* [Your instructions] Write out exactly the lines from the one containing "[mail] (195, 1033)" through the last line of the records below, and no others.

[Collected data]
------------

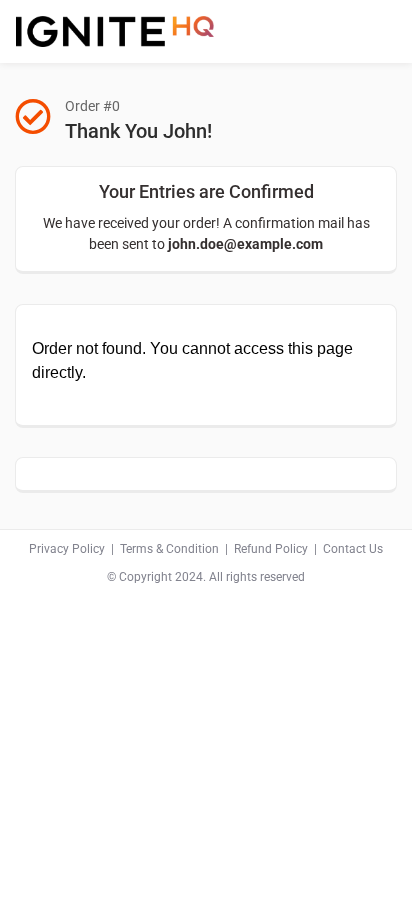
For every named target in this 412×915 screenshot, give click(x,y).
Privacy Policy (67, 549)
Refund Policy (271, 549)
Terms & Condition (169, 549)
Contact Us (353, 549)
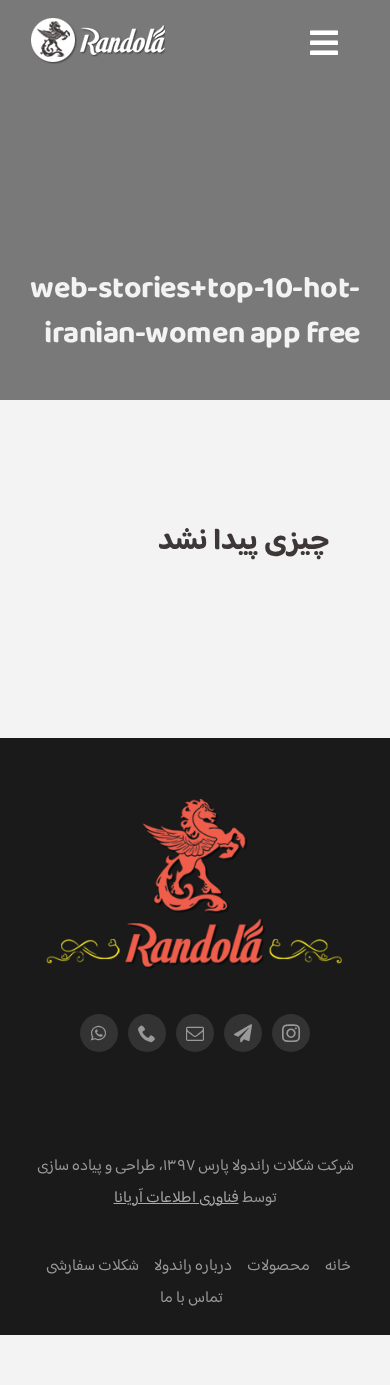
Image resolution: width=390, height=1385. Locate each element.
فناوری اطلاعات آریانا (176, 1198)
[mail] (195, 1033)
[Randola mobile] (97, 30)
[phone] (147, 1033)
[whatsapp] (99, 1033)
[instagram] (291, 1033)
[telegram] (243, 1033)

------------

* [Output of the task]
[mail] (195, 1033)
[Randola mobile] (97, 30)
[phone] (147, 1033)
[whatsapp] (99, 1033)
[instagram] (291, 1033)
[telegram] (243, 1033)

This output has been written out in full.